■ DATA IN THIS EXERCISE
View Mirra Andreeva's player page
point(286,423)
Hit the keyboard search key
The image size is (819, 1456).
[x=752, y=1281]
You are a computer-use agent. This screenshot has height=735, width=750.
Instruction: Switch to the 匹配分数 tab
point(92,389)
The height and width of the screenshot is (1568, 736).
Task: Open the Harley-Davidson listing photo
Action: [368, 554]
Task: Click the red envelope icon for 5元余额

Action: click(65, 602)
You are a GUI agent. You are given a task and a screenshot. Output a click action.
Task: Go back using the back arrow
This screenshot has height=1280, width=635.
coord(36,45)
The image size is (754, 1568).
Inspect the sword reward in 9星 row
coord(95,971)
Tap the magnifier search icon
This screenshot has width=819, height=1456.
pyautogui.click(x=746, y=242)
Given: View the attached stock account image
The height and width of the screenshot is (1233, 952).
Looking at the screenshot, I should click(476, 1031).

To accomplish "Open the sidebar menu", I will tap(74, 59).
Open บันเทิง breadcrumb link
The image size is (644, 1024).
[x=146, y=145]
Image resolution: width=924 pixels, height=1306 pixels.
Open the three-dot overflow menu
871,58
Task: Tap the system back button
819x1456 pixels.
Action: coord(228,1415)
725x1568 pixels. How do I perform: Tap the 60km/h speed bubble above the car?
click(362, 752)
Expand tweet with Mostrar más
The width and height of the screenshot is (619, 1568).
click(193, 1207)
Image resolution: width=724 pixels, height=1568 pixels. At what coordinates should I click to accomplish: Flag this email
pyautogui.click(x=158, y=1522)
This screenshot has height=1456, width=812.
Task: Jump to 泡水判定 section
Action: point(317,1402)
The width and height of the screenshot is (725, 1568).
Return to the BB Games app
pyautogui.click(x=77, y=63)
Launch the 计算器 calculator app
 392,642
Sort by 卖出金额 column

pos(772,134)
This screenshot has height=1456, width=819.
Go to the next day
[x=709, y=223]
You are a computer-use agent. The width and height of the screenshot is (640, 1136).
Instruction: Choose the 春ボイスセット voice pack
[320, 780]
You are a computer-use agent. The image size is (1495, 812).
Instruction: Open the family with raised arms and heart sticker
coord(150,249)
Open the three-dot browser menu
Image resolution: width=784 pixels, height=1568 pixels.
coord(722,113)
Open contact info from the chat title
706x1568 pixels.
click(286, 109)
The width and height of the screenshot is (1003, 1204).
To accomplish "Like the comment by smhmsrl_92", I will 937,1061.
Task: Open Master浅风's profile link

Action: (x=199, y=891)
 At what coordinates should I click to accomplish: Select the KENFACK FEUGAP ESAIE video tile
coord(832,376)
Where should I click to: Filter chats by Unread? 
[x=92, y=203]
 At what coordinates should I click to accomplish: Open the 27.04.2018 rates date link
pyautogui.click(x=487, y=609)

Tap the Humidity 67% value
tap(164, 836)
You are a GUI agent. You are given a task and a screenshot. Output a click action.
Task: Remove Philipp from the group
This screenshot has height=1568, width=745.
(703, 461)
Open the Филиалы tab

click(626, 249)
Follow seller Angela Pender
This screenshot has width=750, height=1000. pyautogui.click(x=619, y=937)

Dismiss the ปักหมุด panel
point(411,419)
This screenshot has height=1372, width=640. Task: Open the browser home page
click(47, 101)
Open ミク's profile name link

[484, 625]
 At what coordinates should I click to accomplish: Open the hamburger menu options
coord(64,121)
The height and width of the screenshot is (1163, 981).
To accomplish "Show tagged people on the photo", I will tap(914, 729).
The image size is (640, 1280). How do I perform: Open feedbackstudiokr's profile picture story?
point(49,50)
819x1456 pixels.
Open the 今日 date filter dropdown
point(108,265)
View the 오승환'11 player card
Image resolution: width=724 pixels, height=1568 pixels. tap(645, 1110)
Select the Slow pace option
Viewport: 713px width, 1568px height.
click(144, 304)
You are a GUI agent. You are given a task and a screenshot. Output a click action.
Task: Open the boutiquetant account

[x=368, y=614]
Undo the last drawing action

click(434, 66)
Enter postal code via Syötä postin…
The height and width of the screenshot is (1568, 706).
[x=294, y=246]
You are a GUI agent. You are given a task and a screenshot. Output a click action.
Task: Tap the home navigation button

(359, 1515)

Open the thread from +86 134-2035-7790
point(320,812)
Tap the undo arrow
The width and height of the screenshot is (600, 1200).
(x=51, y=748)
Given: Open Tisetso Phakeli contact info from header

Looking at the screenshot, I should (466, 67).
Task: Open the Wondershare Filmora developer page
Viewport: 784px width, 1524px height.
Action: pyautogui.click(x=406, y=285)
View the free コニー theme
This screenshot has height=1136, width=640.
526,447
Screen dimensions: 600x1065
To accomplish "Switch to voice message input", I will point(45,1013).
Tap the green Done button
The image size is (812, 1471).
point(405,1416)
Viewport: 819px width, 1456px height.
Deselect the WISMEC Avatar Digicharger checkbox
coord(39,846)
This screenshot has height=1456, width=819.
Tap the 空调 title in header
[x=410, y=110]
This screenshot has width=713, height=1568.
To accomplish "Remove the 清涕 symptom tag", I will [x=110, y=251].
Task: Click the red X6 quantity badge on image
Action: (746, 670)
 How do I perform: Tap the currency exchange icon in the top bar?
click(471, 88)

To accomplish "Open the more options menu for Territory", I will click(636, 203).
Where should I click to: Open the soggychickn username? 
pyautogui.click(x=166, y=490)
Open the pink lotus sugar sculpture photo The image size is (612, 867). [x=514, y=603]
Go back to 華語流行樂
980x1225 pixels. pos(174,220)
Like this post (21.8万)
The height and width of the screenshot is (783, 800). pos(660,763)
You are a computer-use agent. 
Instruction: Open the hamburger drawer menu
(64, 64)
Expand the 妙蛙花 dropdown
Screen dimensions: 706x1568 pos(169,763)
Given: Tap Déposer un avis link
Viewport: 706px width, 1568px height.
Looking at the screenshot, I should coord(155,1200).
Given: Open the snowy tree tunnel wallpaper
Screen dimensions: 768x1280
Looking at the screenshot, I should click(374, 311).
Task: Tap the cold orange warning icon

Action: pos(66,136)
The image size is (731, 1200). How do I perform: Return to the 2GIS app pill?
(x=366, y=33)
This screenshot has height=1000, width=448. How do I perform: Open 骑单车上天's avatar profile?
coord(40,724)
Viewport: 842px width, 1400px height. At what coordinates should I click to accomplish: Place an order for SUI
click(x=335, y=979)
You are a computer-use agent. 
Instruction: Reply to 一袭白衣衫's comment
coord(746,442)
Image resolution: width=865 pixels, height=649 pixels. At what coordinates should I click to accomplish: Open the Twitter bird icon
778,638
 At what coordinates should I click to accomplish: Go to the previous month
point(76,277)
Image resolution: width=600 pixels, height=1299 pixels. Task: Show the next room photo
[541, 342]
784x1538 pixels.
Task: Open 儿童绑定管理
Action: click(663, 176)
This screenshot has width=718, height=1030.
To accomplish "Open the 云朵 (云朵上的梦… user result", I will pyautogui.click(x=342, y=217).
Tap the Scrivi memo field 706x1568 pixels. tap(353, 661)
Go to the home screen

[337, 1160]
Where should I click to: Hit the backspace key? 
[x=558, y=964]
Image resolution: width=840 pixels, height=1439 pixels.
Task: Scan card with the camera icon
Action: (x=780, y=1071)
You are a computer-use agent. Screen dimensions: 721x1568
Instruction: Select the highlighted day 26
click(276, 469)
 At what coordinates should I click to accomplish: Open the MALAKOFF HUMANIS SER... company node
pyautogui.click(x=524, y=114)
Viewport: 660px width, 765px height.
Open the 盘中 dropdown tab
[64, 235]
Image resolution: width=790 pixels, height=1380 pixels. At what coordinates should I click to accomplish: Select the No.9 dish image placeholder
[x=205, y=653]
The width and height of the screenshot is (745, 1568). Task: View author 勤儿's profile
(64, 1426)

■ TO DO
Rewrite all of the data above as a JSON list of strings, one string for each line, leaving out blank lines.

■ ANSWER TO THE PROBLEM
[
  "View Mirra Andreeva's player page",
  "point(286,423)",
  "Hit the keyboard search key",
  "The image size is (819, 1456).",
  "[x=752, y=1281]",
  "You are a computer-use agent. This screenshot has height=735, width=750.",
  "Instruction: Switch to the 匹配分数 tab",
  "point(92,389)",
  "The height and width of the screenshot is (1568, 736).",
  "Task: Open the Harley-Davidson listing photo",
  "Action: [368, 554]",
  "Task: Click the red envelope icon for 5元余额",
  "Action: click(65, 602)",
  "You are a GUI agent. You are given a task and a screenshot. Output a click action.",
  "Task: Go back using the back arrow",
  "This screenshot has height=1280, width=635.",
  "coord(36,45)",
  "The image size is (754, 1568).",
  "Inspect the sword reward in 9星 row",
  "coord(95,971)",
  "Tap the magnifier search icon",
  "This screenshot has width=819, height=1456.",
  "pyautogui.click(x=746, y=242)",
  "Given: View the attached stock account image",
  "The height and width of the screenshot is (1233, 952).",
  "Looking at the screenshot, I should click(476, 1031).",
  "To accomplish \"Open the sidebar menu\", I will tap(74, 59).",
  "Open บันเทิง breadcrumb link",
  "The image size is (644, 1024).",
  "[x=146, y=145]",
  "Image resolution: width=924 pixels, height=1306 pixels.",
  "Open the three-dot overflow menu",
  "871,58",
  "Task: Tap the system back button",
  "819x1456 pixels.",
  "Action: coord(228,1415)",
  "725x1568 pixels. How do I perform: Tap the 60km/h speed bubble above the car?",
  "click(362, 752)",
  "Expand tweet with Mostrar más",
  "The width and height of the screenshot is (619, 1568).",
  "click(193, 1207)",
  "Image resolution: width=724 pixels, height=1568 pixels. At what coordinates should I click to accomplish: Flag this email",
  "pyautogui.click(x=158, y=1522)",
  "This screenshot has height=1456, width=812.",
  "Task: Jump to 泡水判定 section",
  "Action: point(317,1402)",
  "The width and height of the screenshot is (725, 1568).",
  "Return to the BB Games app",
  "pyautogui.click(x=77, y=63)",
  "Launch the 计算器 calculator app",
  " 392,642",
  "Sort by 卖出金额 column",
  "pos(772,134)",
  "This screenshot has height=1456, width=819.",
  "Go to the next day",
  "[x=709, y=223]",
  "You are a computer-use agent. The width and height of the screenshot is (640, 1136).",
  "Instruction: Choose the 春ボイスセット voice pack",
  "[320, 780]",
  "You are a computer-use agent. The image size is (1495, 812).",
  "Instruction: Open the family with raised arms and heart sticker",
  "coord(150,249)",
  "Open the three-dot browser menu",
  "Image resolution: width=784 pixels, height=1568 pixels.",
  "coord(722,113)",
  "Open contact info from the chat title",
  "706x1568 pixels.",
  "click(286, 109)",
  "The width and height of the screenshot is (1003, 1204).",
  "To accomplish \"Like the comment by smhmsrl_92\", I will 937,1061.",
  "Task: Open Master浅风's profile link",
  "Action: (x=199, y=891)",
  " At what coordinates should I click to accomplish: Select the KENFACK FEUGAP ESAIE video tile",
  "coord(832,376)",
  "Where should I click to: Filter chats by Unread? ",
  "[x=92, y=203]",
  " At what coordinates should I click to accomplish: Open the 27.04.2018 rates date link",
  "pyautogui.click(x=487, y=609)",
  "Tap the Humidity 67% value",
  "tap(164, 836)",
  "You are a GUI agent. You are given a task and a screenshot. Output a click action.",
  "Task: Remove Philipp from the group",
  "This screenshot has height=1568, width=745.",
  "(703, 461)",
  "Open the Филиалы tab",
  "click(626, 249)",
  "Follow seller Angela Pender",
  "This screenshot has width=750, height=1000. pyautogui.click(x=619, y=937)",
  "Dismiss the ปักหมุด panel",
  "point(411,419)",
  "This screenshot has height=1372, width=640. Task: Open the browser home page",
  "click(47, 101)",
  "Open ミク's profile name link",
  "[484, 625]",
  " At what coordinates should I click to accomplish: Open the hamburger menu options",
  "coord(64,121)",
  "The height and width of the screenshot is (1163, 981).",
  "To accomplish \"Show tagged people on the photo\", I will tap(914, 729).",
  "The image size is (640, 1280). How do I perform: Open feedbackstudiokr's profile picture story?",
  "point(49,50)",
  "819x1456 pixels.",
  "Open the 今日 date filter dropdown",
  "point(108,265)",
  "View the 오승환'11 player card",
  "Image resolution: width=724 pixels, height=1568 pixels. tap(645, 1110)",
  "Select the Slow pace option",
  "Viewport: 713px width, 1568px height.",
  "click(144, 304)",
  "You are a GUI agent. You are given a task and a screenshot. Output a click action.",
  "Task: Open the boutiquetant account",
  "[x=368, y=614]",
  "Undo the last drawing action",
  "click(434, 66)",
  "Enter postal code via Syötä postin…",
  "The height and width of the screenshot is (1568, 706).",
  "[x=294, y=246]",
  "You are a GUI agent. You are given a task and a screenshot. Output a click action.",
  "Task: Tap the home navigation button",
  "(359, 1515)",
  "Open the thread from +86 134-2035-7790",
  "point(320,812)",
  "Tap the undo arrow",
  "The width and height of the screenshot is (600, 1200).",
  "(x=51, y=748)",
  "Given: Open Tisetso Phakeli contact info from header",
  "Looking at the screenshot, I should (466, 67).",
  "Task: Open the Wondershare Filmora developer page",
  "Viewport: 784px width, 1524px height.",
  "Action: pyautogui.click(x=406, y=285)",
  "View the free コニー theme",
  "This screenshot has height=1136, width=640.",
  "526,447",
  "Screen dimensions: 600x1065",
  "To accomplish \"Switch to voice message input\", I will point(45,1013).",
  "Tap the green Done button",
  "The image size is (812, 1471).",
  "point(405,1416)",
  "Viewport: 819px width, 1456px height.",
  "Deselect the WISMEC Avatar Digicharger checkbox",
  "coord(39,846)",
  "This screenshot has height=1456, width=819.",
  "Tap the 空调 title in header",
  "[x=410, y=110]",
  "This screenshot has width=713, height=1568.",
  "To accomplish \"Remove the 清涕 symptom tag\", I will [x=110, y=251].",
  "Task: Click the red X6 quantity badge on image",
  "Action: (746, 670)",
  " How do I perform: Tap the currency exchange icon in the top bar?",
  "click(471, 88)",
  "To accomplish \"Open the more options menu for Territory\", I will click(636, 203).",
  "Where should I click to: Open the soggychickn username? ",
  "pyautogui.click(x=166, y=490)",
  "Open the pink lotus sugar sculpture photo The image size is (612, 867). [x=514, y=603]",
  "Go back to 華語流行樂",
  "980x1225 pixels. pos(174,220)",
  "Like this post (21.8万)",
  "The height and width of the screenshot is (783, 800). pos(660,763)",
  "You are a computer-use agent. ",
  "Instruction: Open the hamburger drawer menu",
  "(64, 64)",
  "Expand the 妙蛙花 dropdown",
  "Screen dimensions: 706x1568 pos(169,763)",
  "Given: Tap Déposer un avis link",
  "Viewport: 706px width, 1568px height.",
  "Looking at the screenshot, I should coord(155,1200).",
  "Given: Open the snowy tree tunnel wallpaper",
  "Screen dimensions: 768x1280",
  "Looking at the screenshot, I should click(374, 311).",
  "Task: Tap the cold orange warning icon",
  "Action: pos(66,136)",
  "The image size is (731, 1200). How do I perform: Return to the 2GIS app pill?",
  "(x=366, y=33)",
  "This screenshot has height=1000, width=448. How do I perform: Open 骑单车上天's avatar profile?",
  "coord(40,724)",
  "Viewport: 842px width, 1400px height. At what coordinates should I click to accomplish: Place an order for SUI",
  "click(x=335, y=979)",
  "You are a computer-use agent. ",
  "Instruction: Reply to 一袭白衣衫's comment",
  "coord(746,442)",
  "Image resolution: width=865 pixels, height=649 pixels. At what coordinates should I click to accomplish: Open the Twitter bird icon",
  "778,638",
  " At what coordinates should I click to accomplish: Go to the previous month",
  "point(76,277)",
  "Image resolution: width=600 pixels, height=1299 pixels. Task: Show the next room photo",
  "[541, 342]",
  "784x1538 pixels.",
  "Task: Open 儿童绑定管理",
  "Action: click(663, 176)",
  "This screenshot has width=718, height=1030.",
  "To accomplish \"Open the 云朵 (云朵上的梦… user result\", I will pyautogui.click(x=342, y=217).",
  "Tap the Scrivi memo field 706x1568 pixels. tap(353, 661)",
  "Go to the home screen",
  "[337, 1160]",
  "Where should I click to: Hit the backspace key? ",
  "[x=558, y=964]",
  "Image resolution: width=840 pixels, height=1439 pixels.",
  "Task: Scan card with the camera icon",
  "Action: (x=780, y=1071)",
  "You are a computer-use agent. Screen dimensions: 721x1568",
  "Instruction: Select the highlighted day 26",
  "click(276, 469)",
  " At what coordinates should I click to accomplish: Open the MALAKOFF HUMANIS SER... company node",
  "pyautogui.click(x=524, y=114)",
  "Viewport: 660px width, 765px height.",
  "Open the 盘中 dropdown tab",
  "[64, 235]",
  "Image resolution: width=790 pixels, height=1380 pixels. At what coordinates should I click to accomplish: Select the No.9 dish image placeholder",
  "[x=205, y=653]",
  "The width and height of the screenshot is (745, 1568). Task: View author 勤儿's profile",
  "(64, 1426)"
]